4. Inclusion in the group of subsidiaries, control over which is temporary.

5. Inclusion in the group of subsidiaries that operate under strict long-term restrictions that significantly reduce control.

Exclusion from the group of subsidiaries due to the difference in their activities from the activities of other companies in the group.

At reporting under IFRS by companies that are part of a group of companies, the following errors are possible.

1. When accounting for fixed assets, the requirements of the accounting policy for the purposes of consolidation in the area of ​​the minimum cost of fixed assets, which differs from the requirements of RAS, are not taken into account.

2. When calculating depreciation, the same method is used as in RAS. Depreciation is also charged on those fixed assets that, according to IFRS, are not fixed assets.

3. When accounting for inventories, adjustments were not recalculated in accordance with the accounting policy for the purposes of consolidation.

4. When transferring business transactions to the chart of accounts according to IFRS, an incorrect transfer occurs if one account according to RAS corresponds to several accounts according to IFRS.
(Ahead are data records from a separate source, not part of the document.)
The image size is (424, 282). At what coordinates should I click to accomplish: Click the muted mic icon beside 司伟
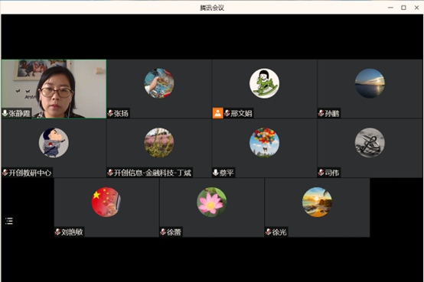(x=321, y=173)
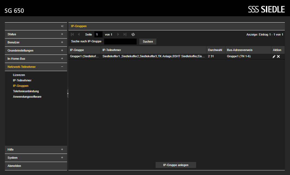Go to the first page arrow
The height and width of the screenshot is (175, 290).
72,34
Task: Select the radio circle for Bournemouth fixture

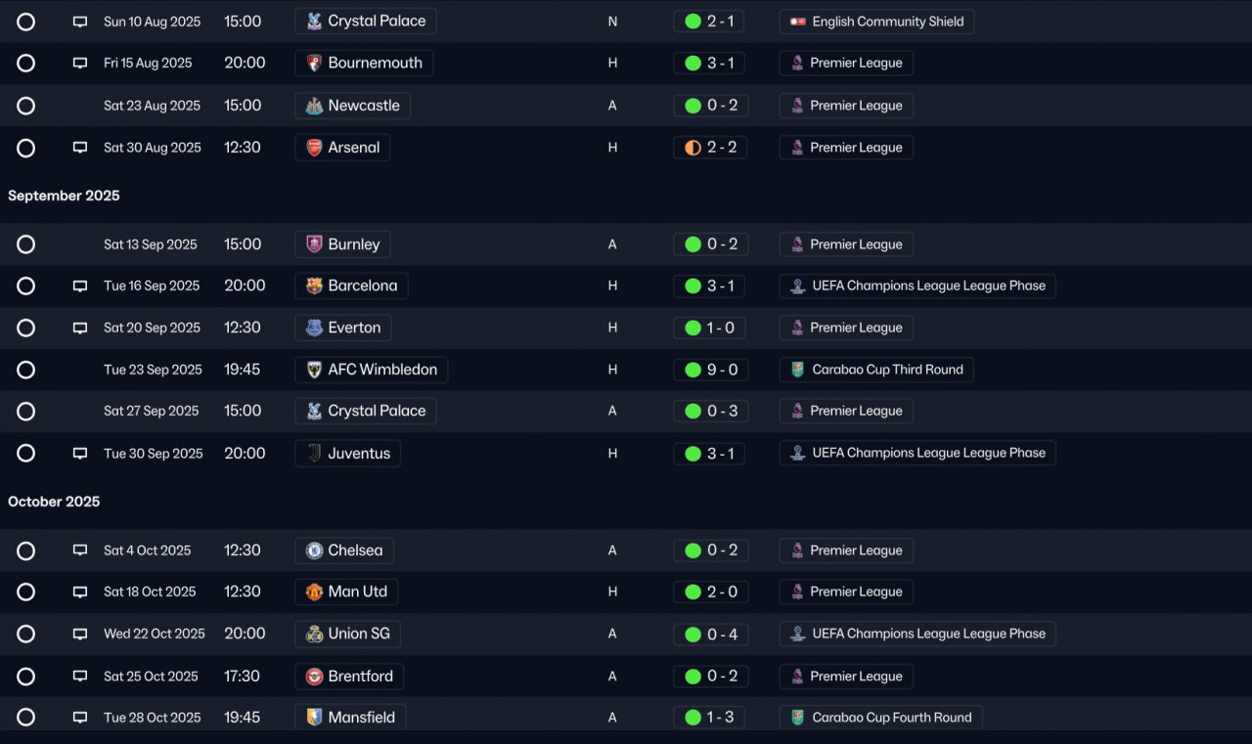Action: tap(26, 64)
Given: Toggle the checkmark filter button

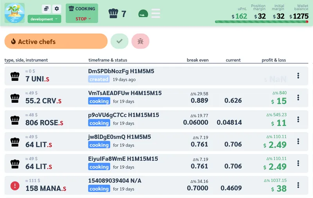Looking at the screenshot, I should (x=119, y=41).
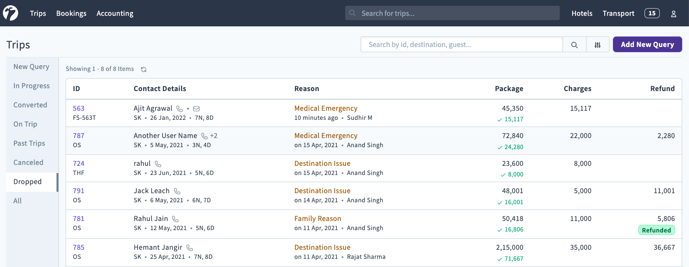The image size is (689, 267).
Task: Click the Search for trips field
Action: pyautogui.click(x=452, y=13)
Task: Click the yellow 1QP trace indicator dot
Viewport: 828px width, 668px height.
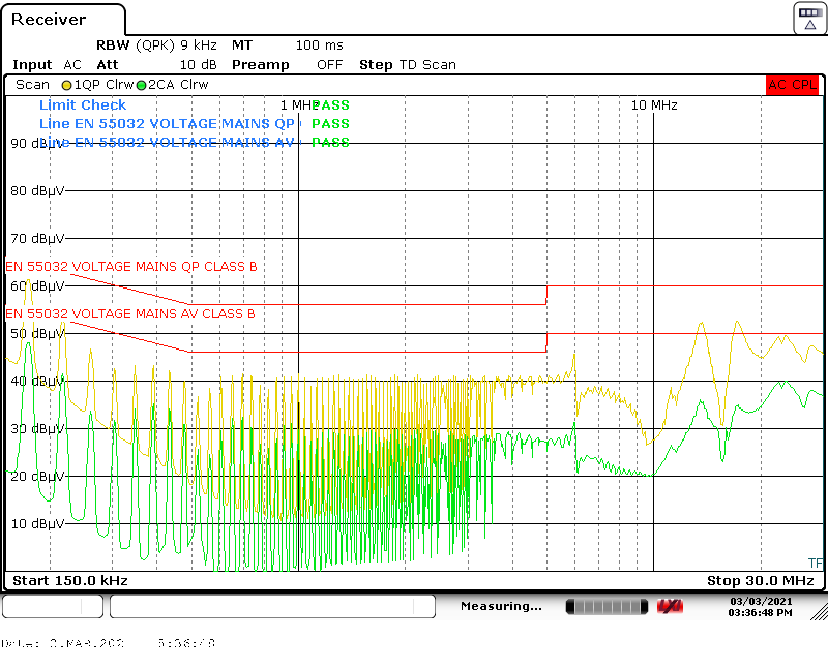Action: (67, 85)
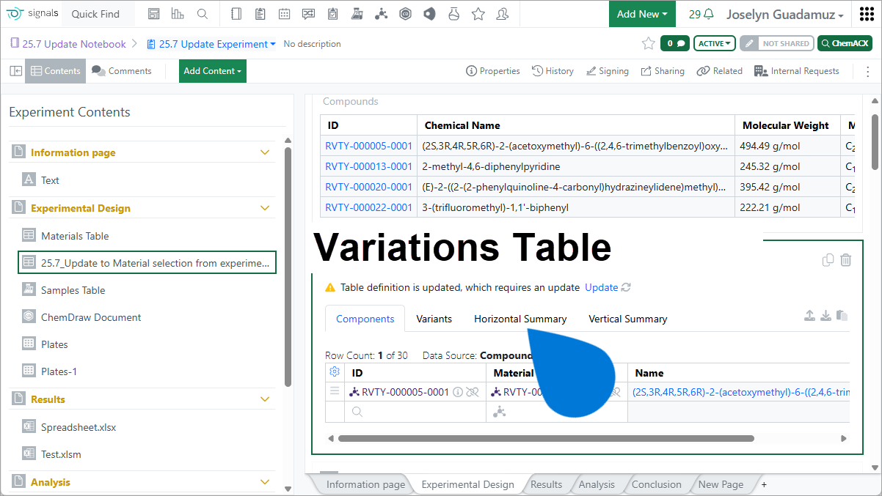Open compound RVTY-000013-0001 link

(x=368, y=166)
5. When recalculating transactions in foreign currency, the requirements of IFRS and accounting policies for the purposes of consolidation are not observed.

6. When calculating reserves (for bad faith debtors, for depreciation of securities, for guaranteed return of goods), the requirements of IFRS and accounting policies for the purposes of consolidation are not observed.
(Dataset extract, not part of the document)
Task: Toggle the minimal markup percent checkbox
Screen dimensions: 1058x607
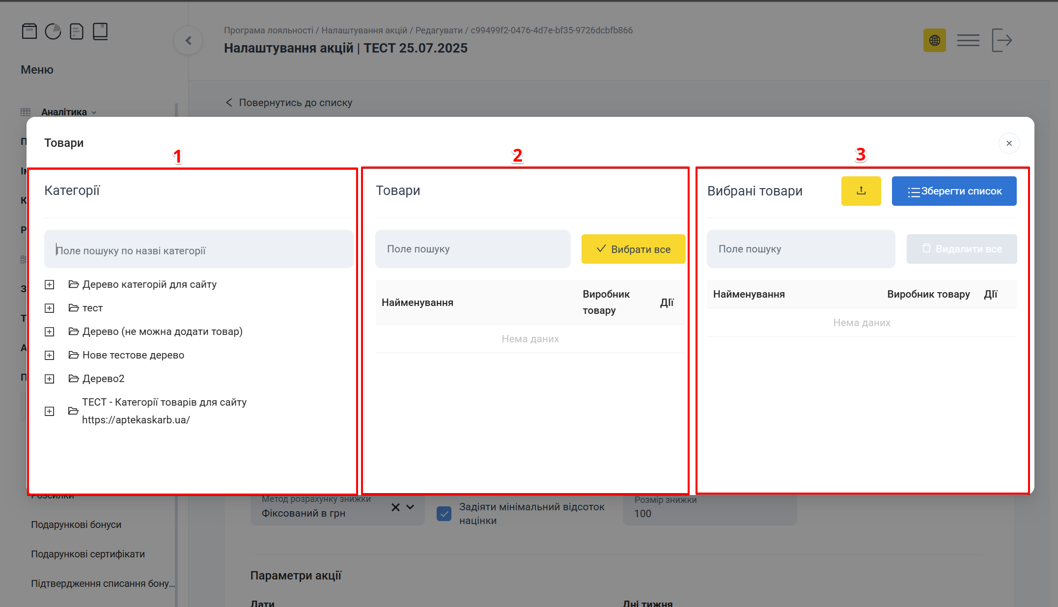Action: [444, 514]
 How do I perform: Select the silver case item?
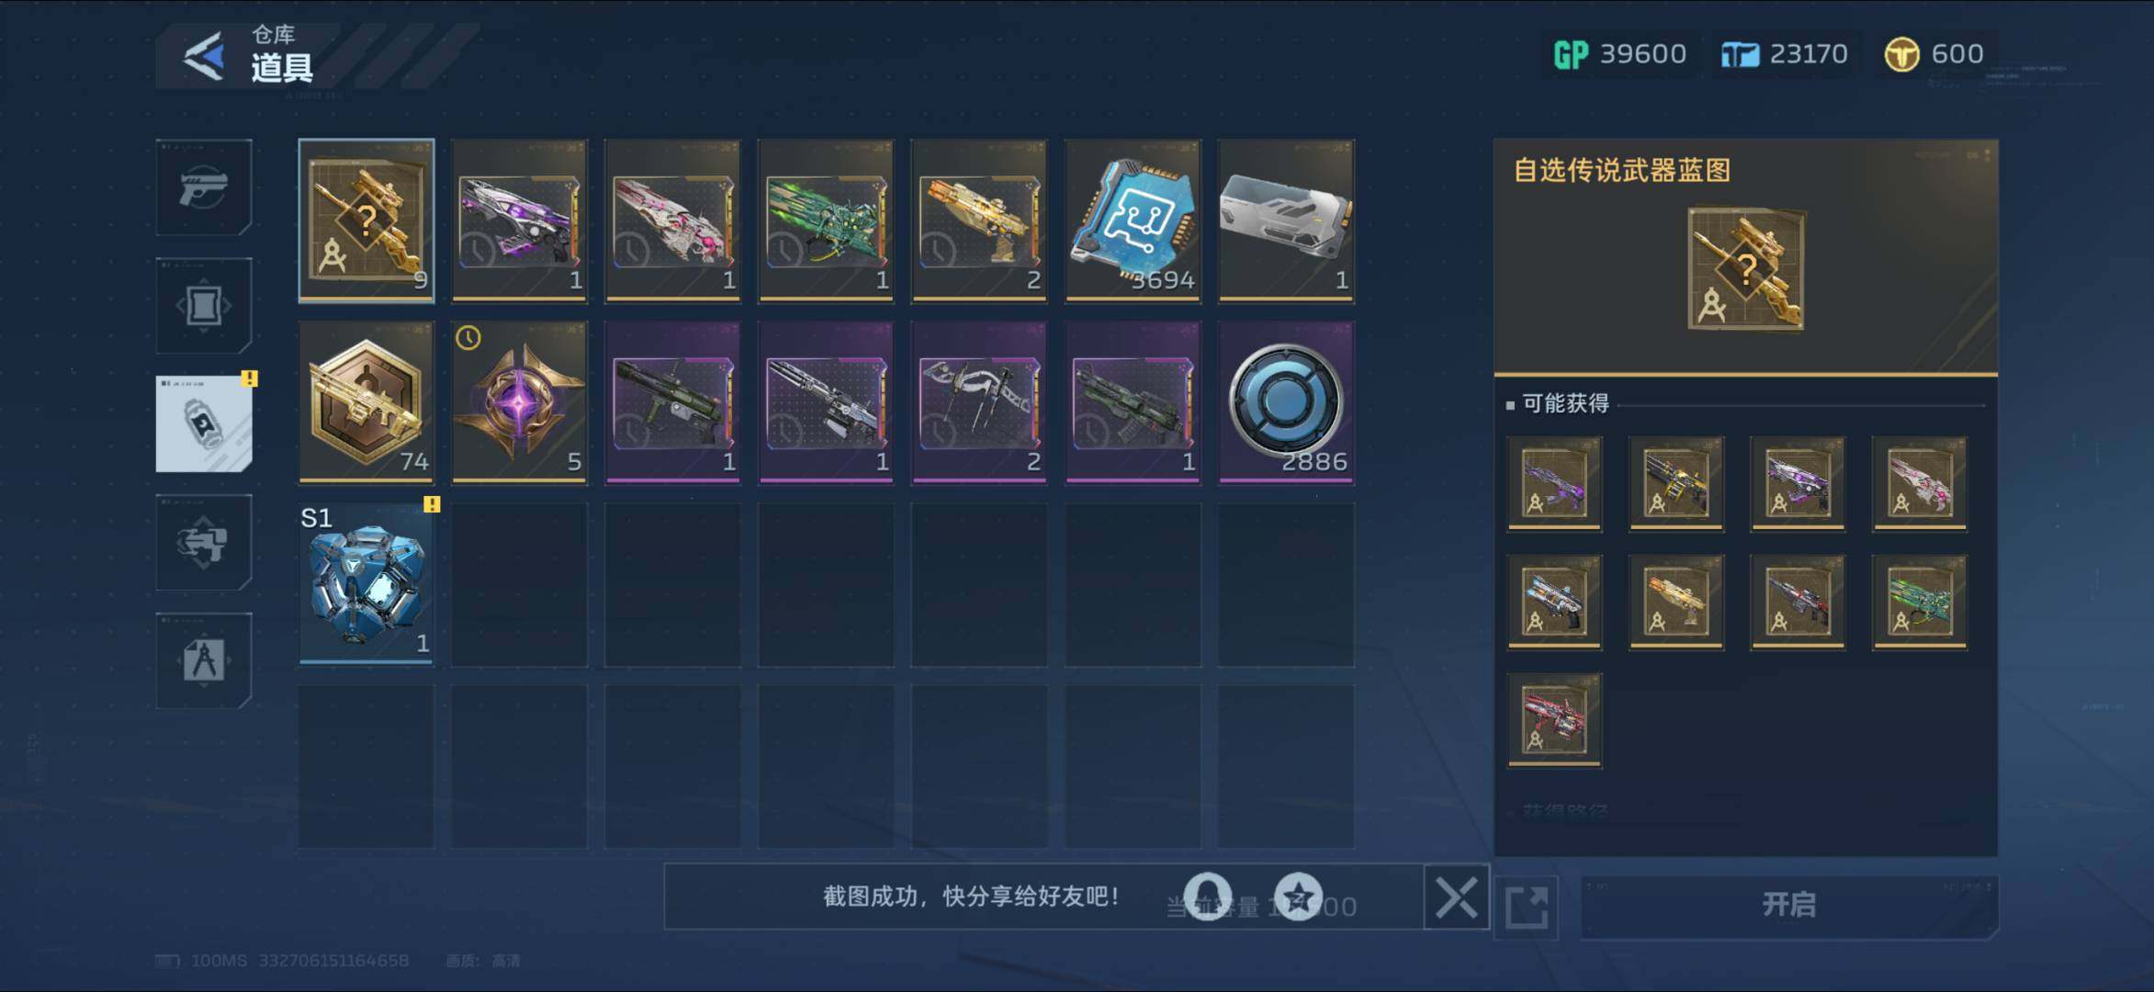pyautogui.click(x=1286, y=221)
7. When calculating deferred income tax, errors occur due to incorrect determination of the components of deferred tax.

8. With regard to business transactions, the principle of their reflection in the reporting period in which they are actually carried out is not always observed. Especially for business transactions that are billed late.

9. Accounting for leased fixed assets, which are accounted for in RAS on off-balance accounts of the lessee, does not take into account the requirements of IFRS.

10. In the interpretation of restricted cash, a failure to comply with the IFRS requirement to account for such cash in a separate long-term asset account.

11. When carrying out transactions with securities with the terms of their repurchase - failure to comply with the requirements of IFRS for accounting for such transactions as transactions for obtaining a loan.

When using IFRS principles in the consolidation process mistakes are like that.

1. Companies belonging to a group of companies do not sum up the reconciliation of balances on the accounts of intra-group settlements.

2. Arithmetic errors in item-by-item summation of the reporting of subsidiaries.

3. Errors in the process of calculating the minority interest due to changes in the equity of a subsidiary.

4. Mistakes in winding up the book value of the parent company's investments in subsidiaries and replacing it with the value of a part of the subsidiary.

5. Inaccuracies in the CFD due to errors in the automated reporting system.

6. Notes to the QFA do not disclose events after the balance sheet date.

7. The notes to the FSC do not disclose the nature of the relationship between related parties.

8. Notes to the QFA do not fully disclose information about the group of companies.

The notes to the FSC do not fully disclose information about the functional currency and the reasons for reporting in a non-functional currency.